The $2 billion figure certainly sets a stupendously high bar, but the hyperbolic rhetoric of campaign statements and the demonization of individuals who have put themselves up for a vote by their peers are old hat, courtesy of one of history’s hallmark standards: When it comes to human behavior, there is very little that is new under the sun. We can double-down on that when it comes to politics.
Take 1800, and contemporary accounts of a year in which two of our founder-giants, John Adams, the incumbent president, and Thomas Jefferson, the vice president, faced off in the election for president:
Campaigning in what one Federalist-era chronicler called a “vat of contumely” (i.e., rude, arrogant remarks or acts), the camps gave no quarter in their attacks.
For Adams’s followers, the author of the Declaration of Independence was “mean-spirited fellow whose mother was a squaw and his father a mulatto.” He was also guilty of “cowardice, of being an atheist, and a libertine,” per various pamphlets.
Jefferson’s followers didn’t hold back, labeling the sitting president, among other things, as a “hideous hermaphroditical character.” In the event voters misconstrued that last description, Adams was also said to be “a tyrant, a fool, a criminal, a hypocritical Yankee, and a criminal.”
Jefferson won the day, but his chief rhetorician (now “speechwriter”) found himself in jail the following year after being convicted for libeling Adams.
Historians have done comparable work in writing about other national elections that spawned high-voltage charges back and forth – Andrew Jackson vs.

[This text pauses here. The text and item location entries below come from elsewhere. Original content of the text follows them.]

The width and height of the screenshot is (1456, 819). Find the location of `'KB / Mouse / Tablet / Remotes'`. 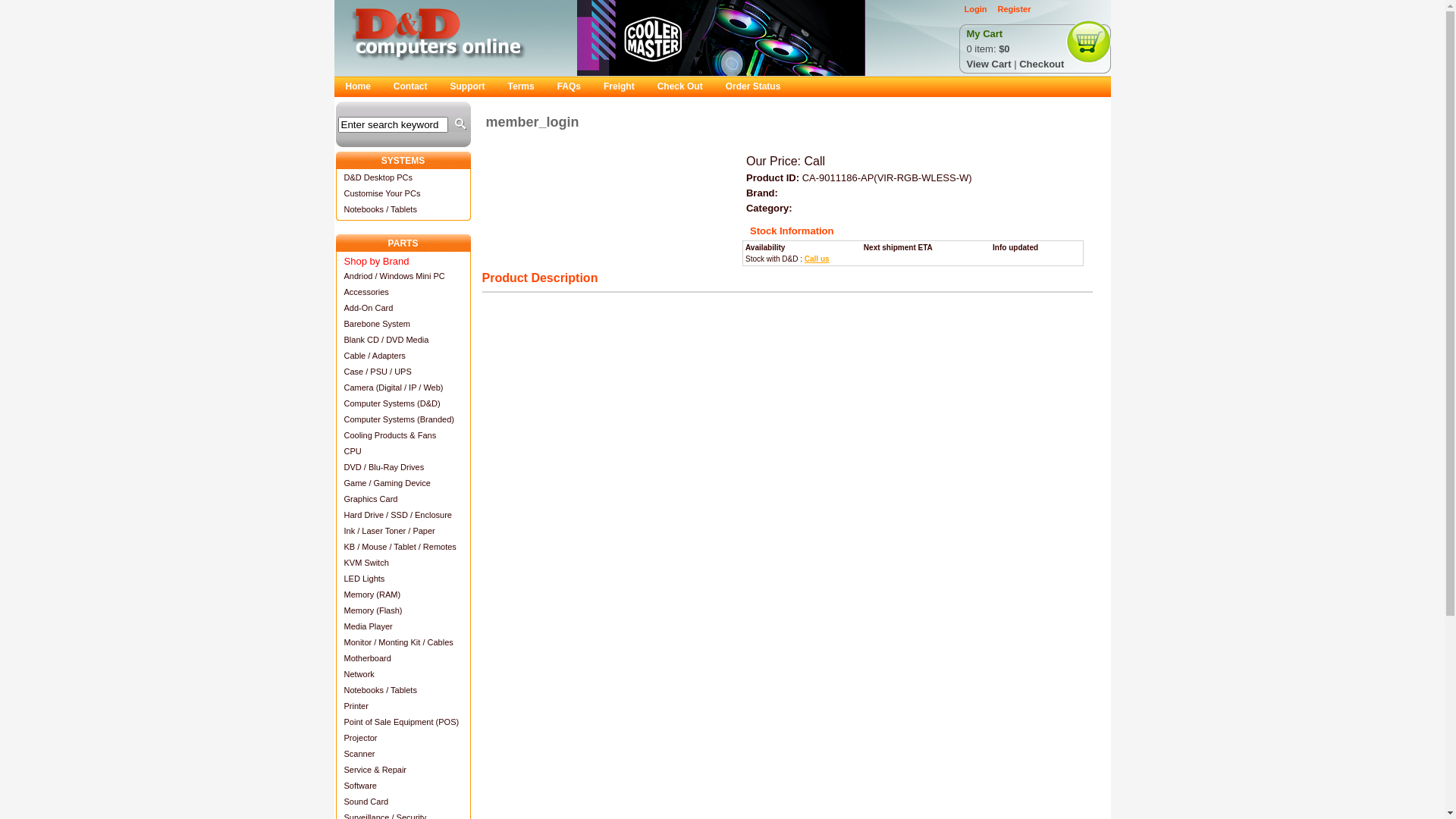

'KB / Mouse / Tablet / Remotes' is located at coordinates (334, 546).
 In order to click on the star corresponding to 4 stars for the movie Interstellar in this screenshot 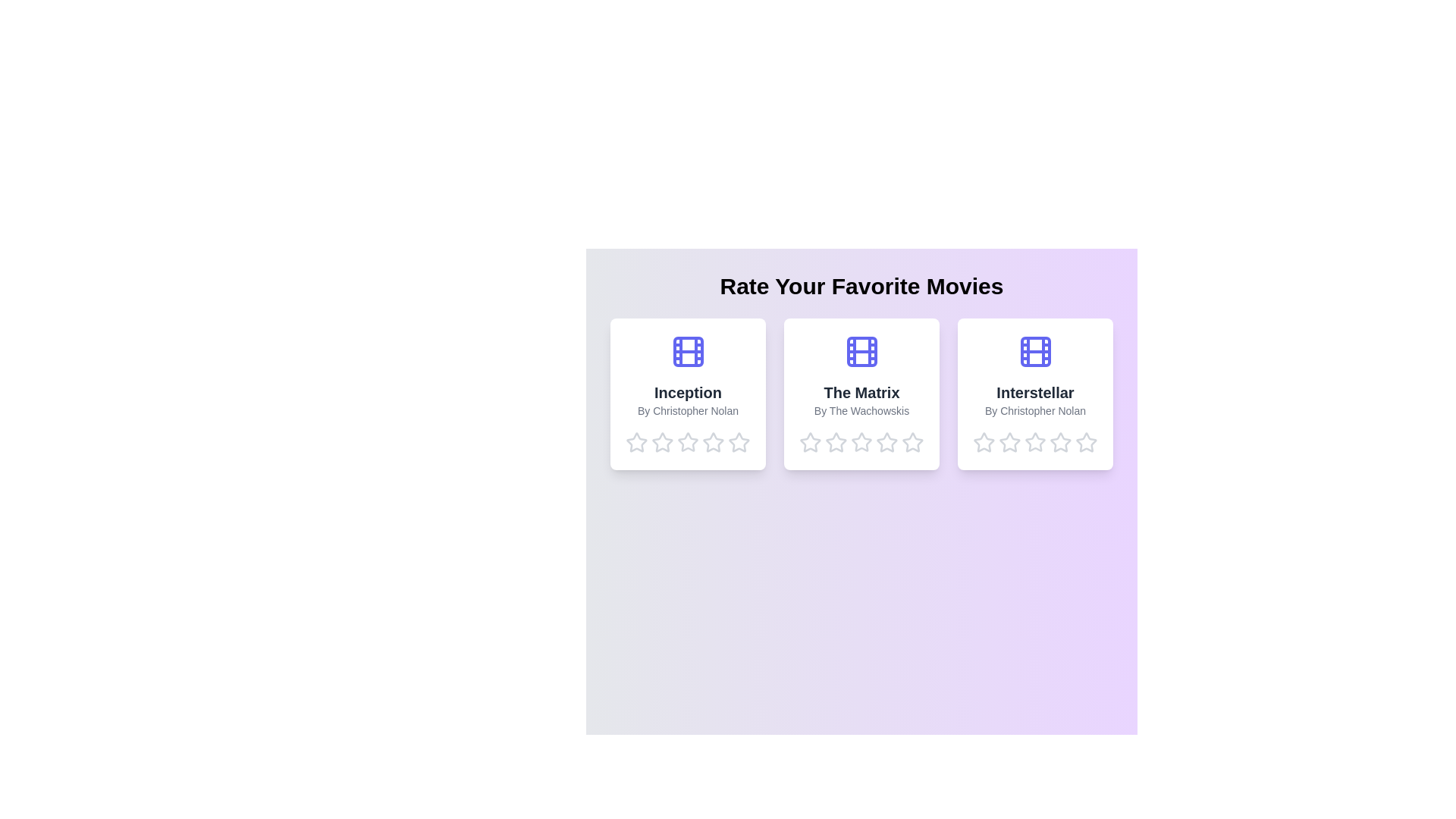, I will do `click(1060, 442)`.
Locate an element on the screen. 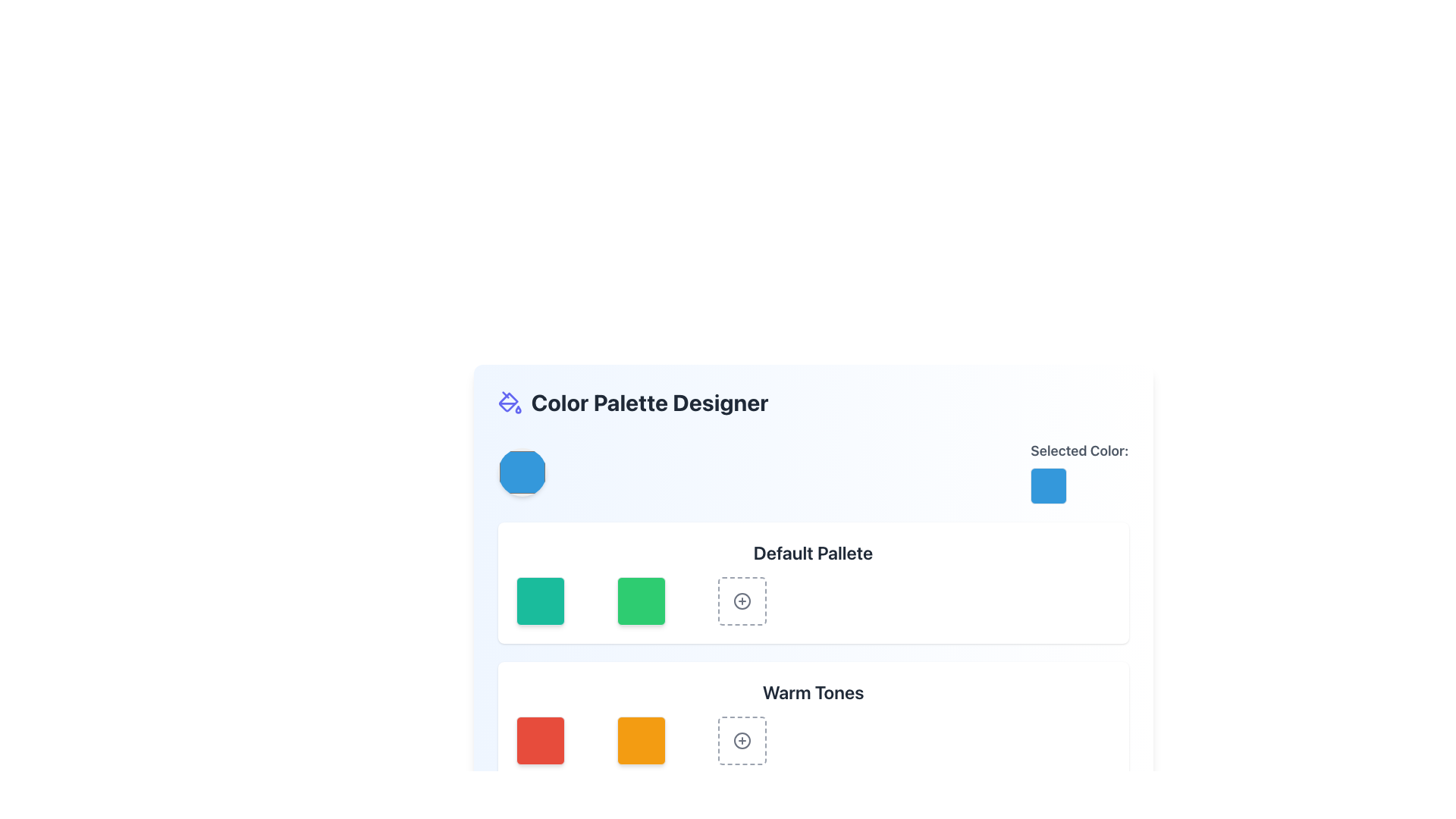  the first color swatch in the 'Warm Tones' row, which is a red square with rounded corners is located at coordinates (560, 739).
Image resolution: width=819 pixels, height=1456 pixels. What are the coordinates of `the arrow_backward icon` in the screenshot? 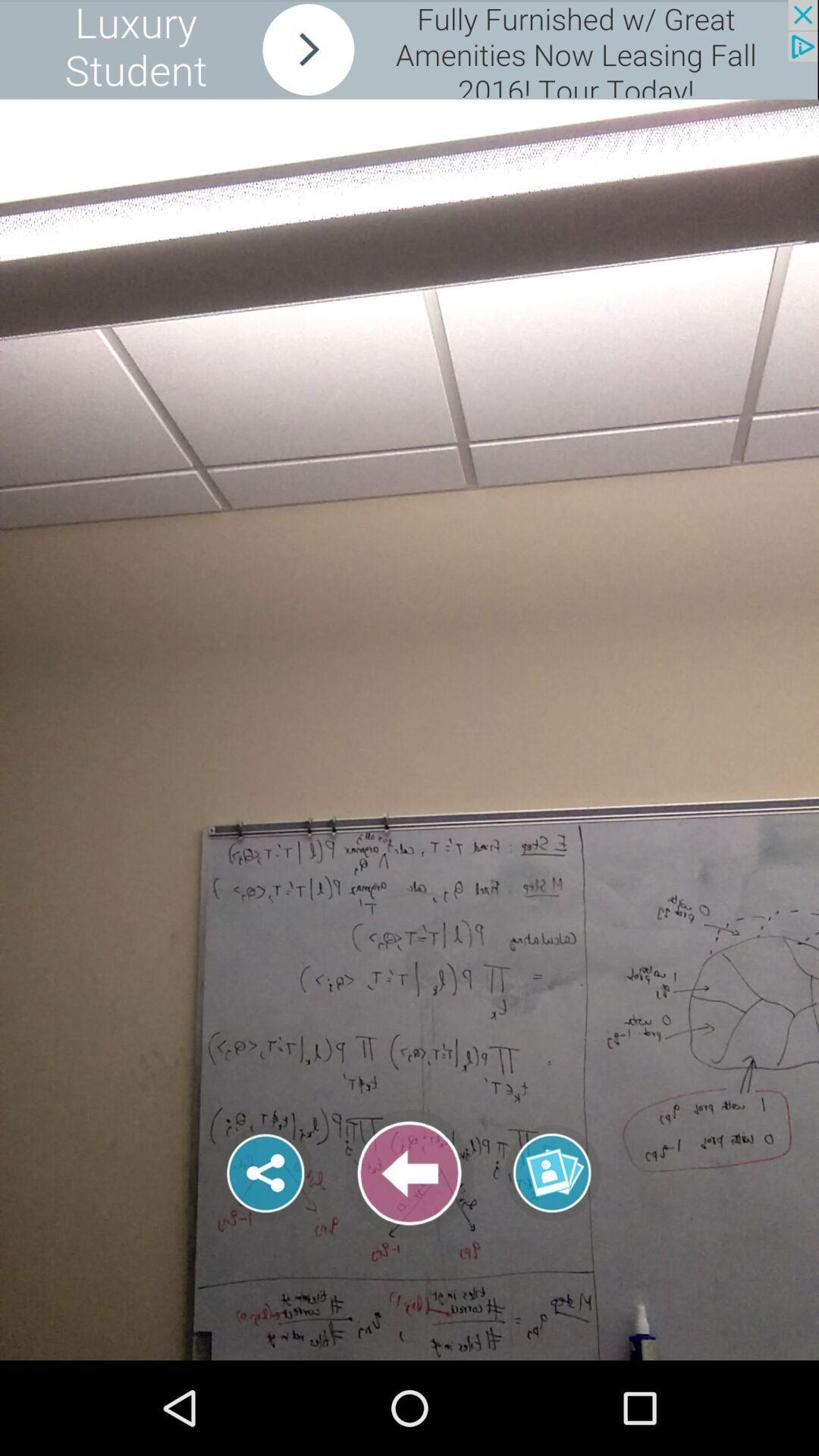 It's located at (410, 1172).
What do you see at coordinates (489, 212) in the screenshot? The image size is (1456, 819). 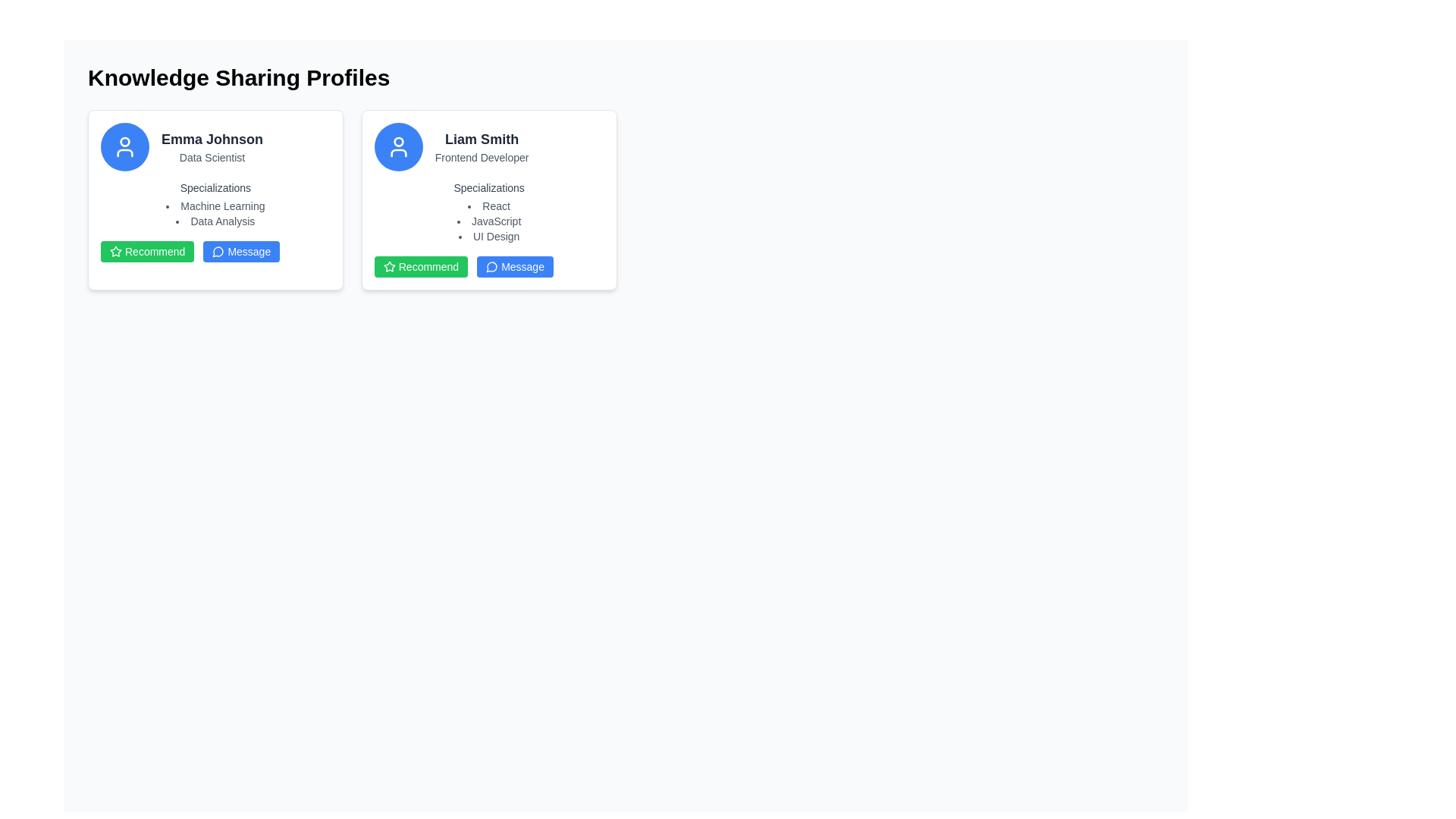 I see `the text list displaying skills or areas of expertise for Liam Smith, located under the header 'Specializations' and above the buttons 'Recommend' and 'Message'` at bounding box center [489, 212].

John Quincy Adams, Abraham Lincoln against the likes of Kentucky’s John Breckinridge, Tennessee’s John Bell, and Stephen Douglas of Illinois in 1860 and his former general-in-chief, George McClellan, in 1864. FDR jousted with Herbert Hoover, Alf Landon, Wendell Willkie, and Thomas Dewey in 1932, 1936, 1940,and 1944, and Harry Truman faced Dewey in a barn-burner in 1948.
Each campaign, in its own way, mirrored what we have seen in the recently concluded election cycle – save for the extent of the electioneering, which was mere months-long in earlier times.
Time will tell how the rhetoric of the 2012 campaign will play out in the governance to follow, a governance that will have the same electoral ingredients that were in place a week ago: A Democratic president and Senate, and a Republican House hard-wired, it seems, to the abrasive tone of its Tea Party adherents.
Early on Wednesday morning, Mitt Romney gave a short concession speech that was both bitter-sweet and gracious. President Obama followed with a victory speech that was gracious in return, quietly triumphant, and forward-looking.
Later in the morning, Senate Republican leader Mitch McConnell added some chill to the warm air generated by Romney and Obama, saying, “The voters have not endorsed the failures or excesses of the president’s first term. Now it’s time for the president to propose solutions that actually have a chance of passing the Republican-controlled House and deliver in a way that he did not in his first four years in office.”
For his part, John Boehner, speaker of the US House and now the titular leader of the Republican Party, was less chilly, offering the notion that the elections were a mandate to take “steps together” to boost the economy.
The recent campaign suggests that we take such sentiments at less than face value, but Americans are hopeful, and we shall see.